In the copy you make, keep each entry exactly as it is and leave out all images.

** Opening Records provided block **

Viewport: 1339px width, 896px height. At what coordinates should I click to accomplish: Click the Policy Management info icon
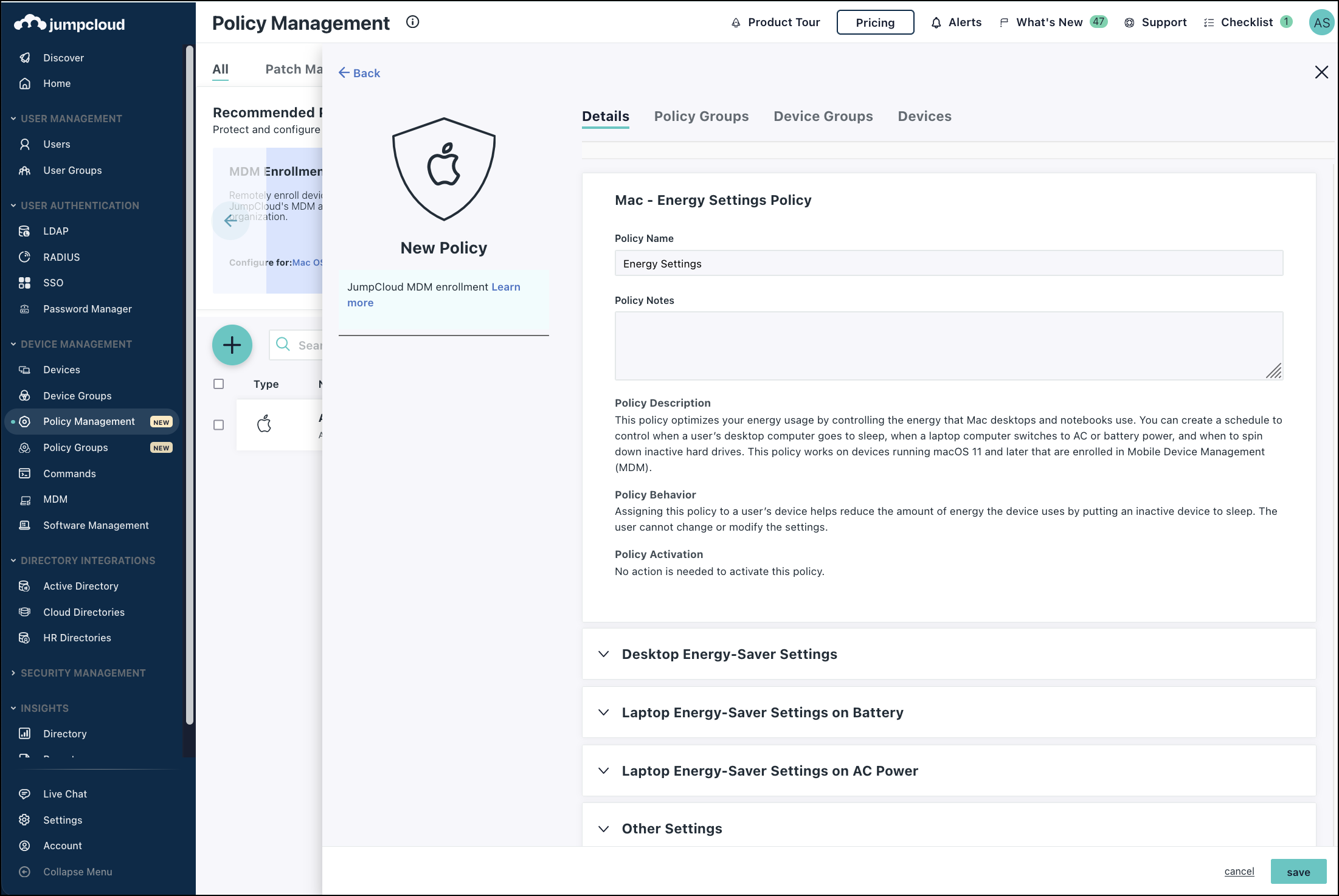click(413, 22)
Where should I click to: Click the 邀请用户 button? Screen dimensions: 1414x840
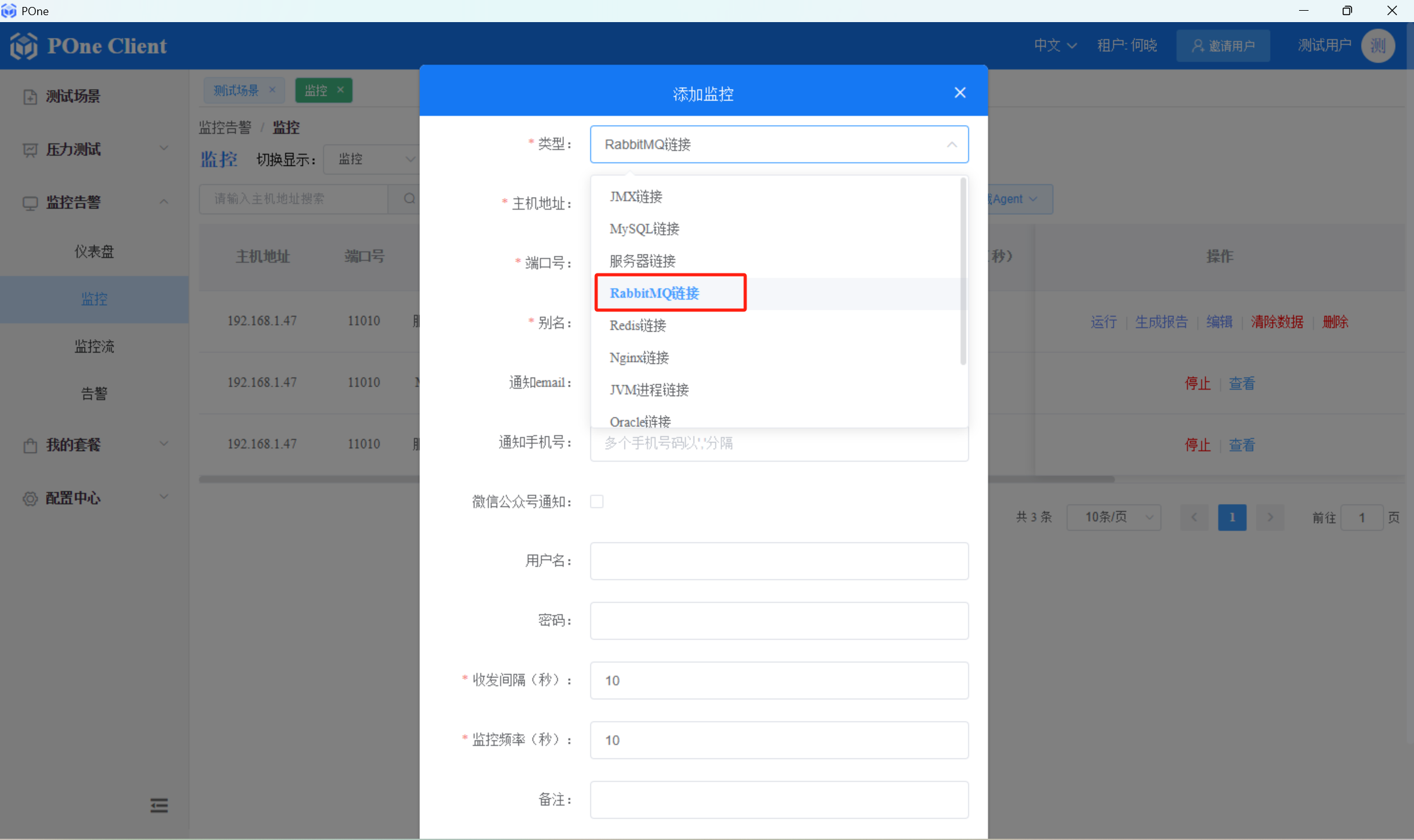coord(1223,45)
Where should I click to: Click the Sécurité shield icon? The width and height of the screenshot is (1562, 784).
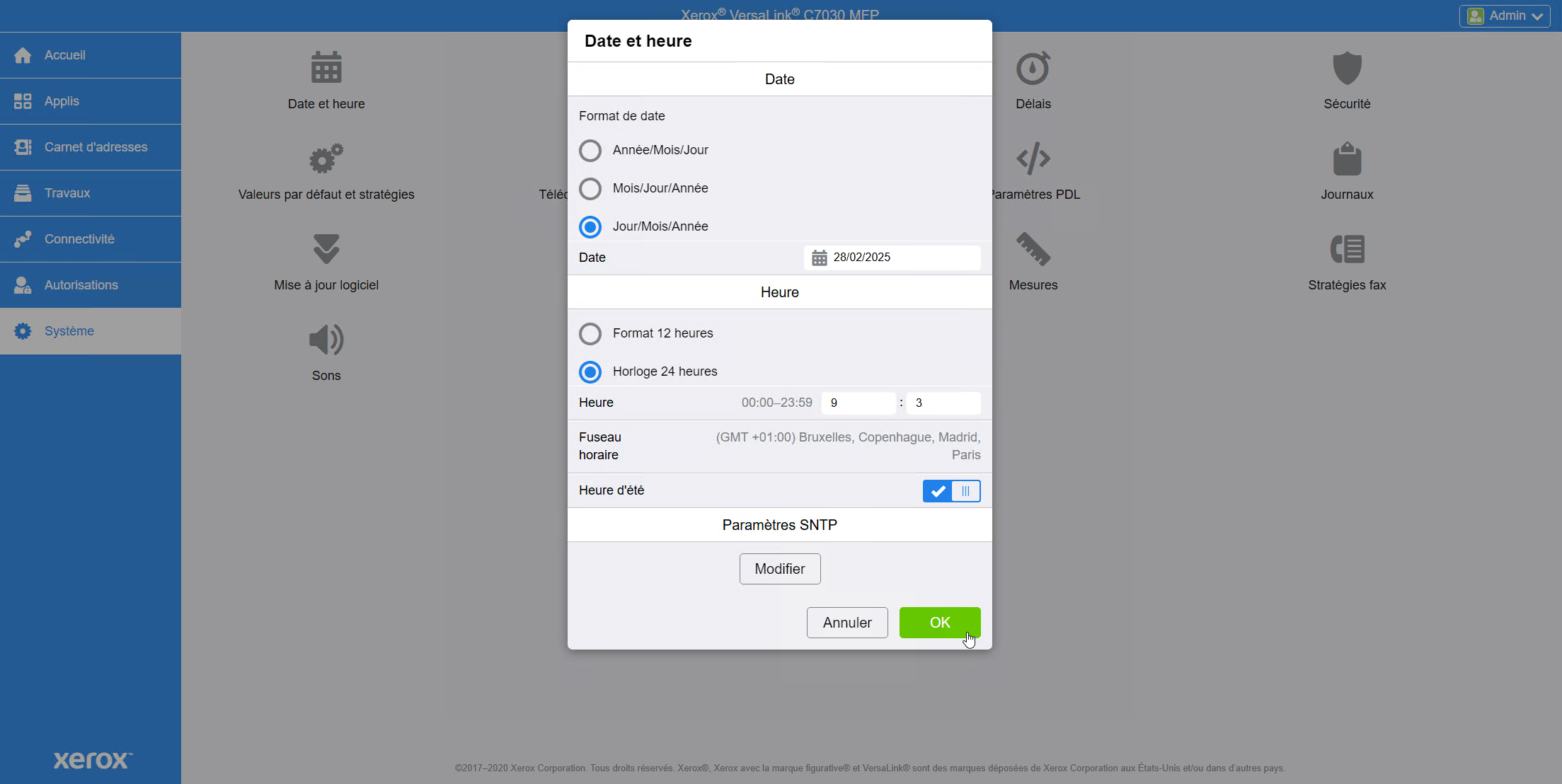(1346, 69)
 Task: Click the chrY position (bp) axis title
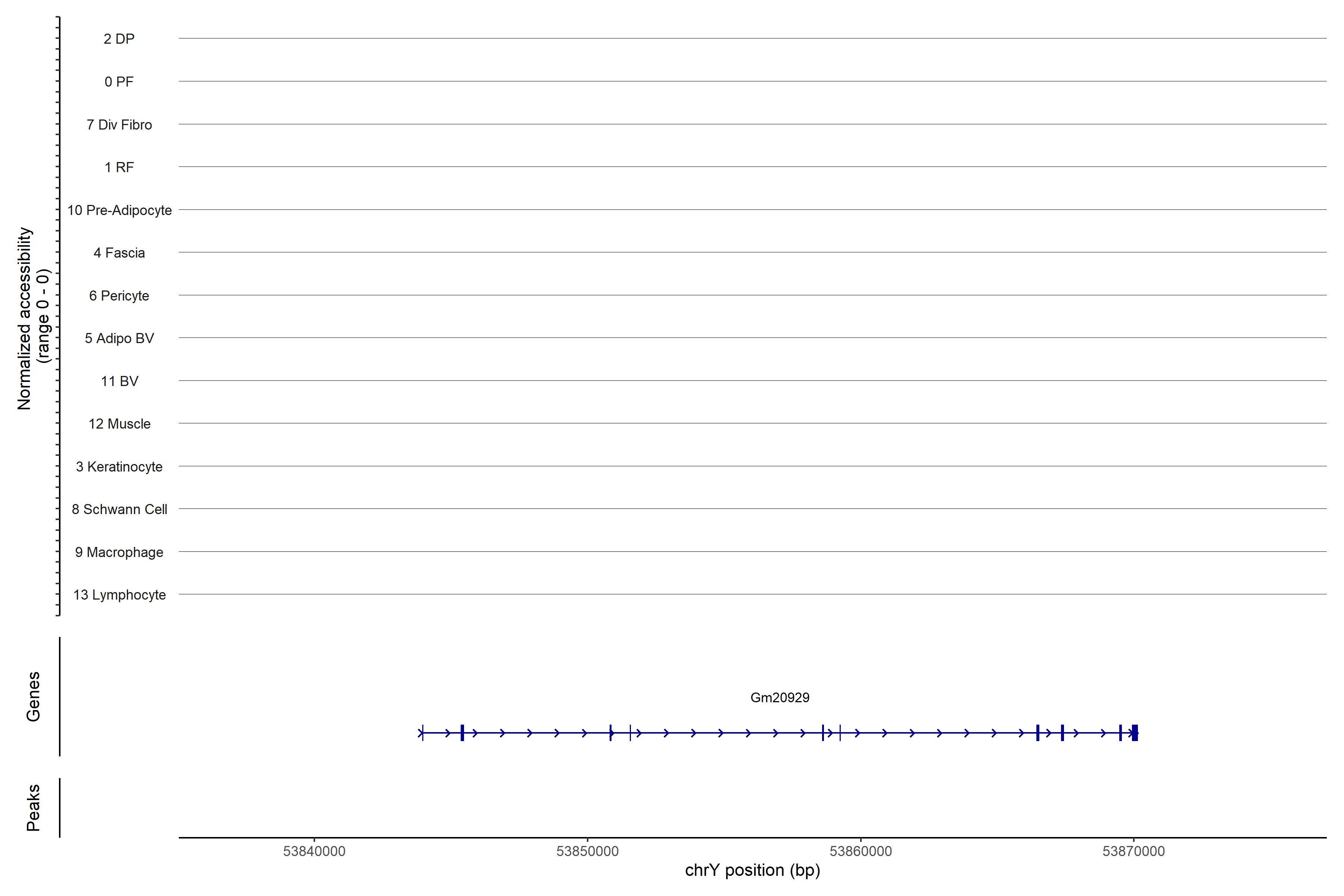[x=752, y=870]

** Closing Records provided block **

** Exercise response **
Viewport: 1339px width, 896px height. At what coordinates should I click to accomplish: Click the Policy Management info icon
click(413, 22)
Where should I click to: Click the 邀请用户 button? Screen dimensions: 1414x840
coord(1223,45)
Where should I click to: Click the Sécurité shield icon? The width and height of the screenshot is (1562, 784).
(1346, 69)
 Task: Click the chrY position (bp) axis title
[x=752, y=870]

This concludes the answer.